(Work item): Copy the passage about Laia Jufresa word for word, from "She took a master's" to "Luis Potosí 2012.".

Laia Jufresa (born 1983) is a Mexican writer. She was born in Mexico City and grew up in Veracruz and Paris. She studied at the Sorbonne, graduating with a BA in Arts. She also lived in Mexico City, Buenos Aires, Madison, U.S., and Cologne, Germany. She is best known for her debut novel Umami, which has been translated into multiple languages. In 2017, she was named as one of the Bogota39, a list of the most promising young writers in Latin America.

When she was only six, she moved to a rural area in Mexico where she began to read avidly, especially English books that her grandfather sent her. Later she lived in France, Spain, Argentina, and Germany.

She took a master's degree in illustration. In Mexico, she studied at Mario Bellatin's Escuela Dinámica de Escritores (Dynamic School of Writers) and was awarded two grants for young writers from the Fundación para las Letras Mexicanas (the Foundation for Mexican Literature) and the FONCA (the National Fund for Culture and the Arts). Her work has been in anthologies such as Un nuevo modo, Antología de narrativa mexicana actual (A new way, Anthology of Mexican current narrative, UNAM, 2013), Muestra de literatura joven de México (Sample of young literature of Mexico, FLM, 2008) and Los mejores Poemas Mexicanos 2006 (The Best Mexican Poems 2006). Her book El esquinista (The cornerist) was awarded an honorable mention in the National Prize for Short Story San Luis Potosí 2012.

(Recorded data):
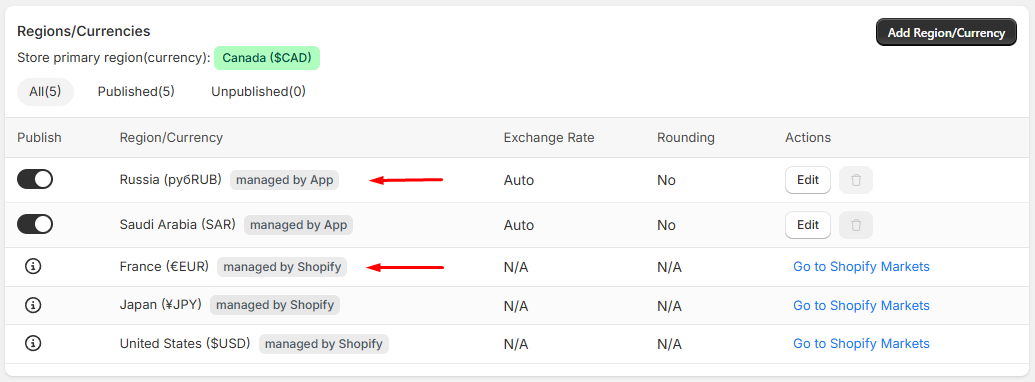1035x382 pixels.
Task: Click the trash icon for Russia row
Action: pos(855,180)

(Solved exercise):
She took a master's degree in illustration. In Mexico, she studied at Mario Bellatin's Escuela Dinámica de Escritores (Dynamic School of Writers) and was awarded two grants for young writers from the Fundación para las Letras Mexicanas (the Foundation for Mexican Literature) and the FONCA (the National Fund for Culture and the Arts). Her work has been in anthologies such as Un nuevo modo, Antología de narrativa mexicana actual (A new way, Anthology of Mexican current narrative, UNAM, 2013), Muestra de literatura joven de México (Sample of young literature of Mexico, FLM, 2008) and Los mejores Poemas Mexicanos 2006 (The Best Mexican Poems 2006). Her book El esquinista (The cornerist) was awarded an honorable mention in the National Prize for Short Story San Luis Potosí 2012.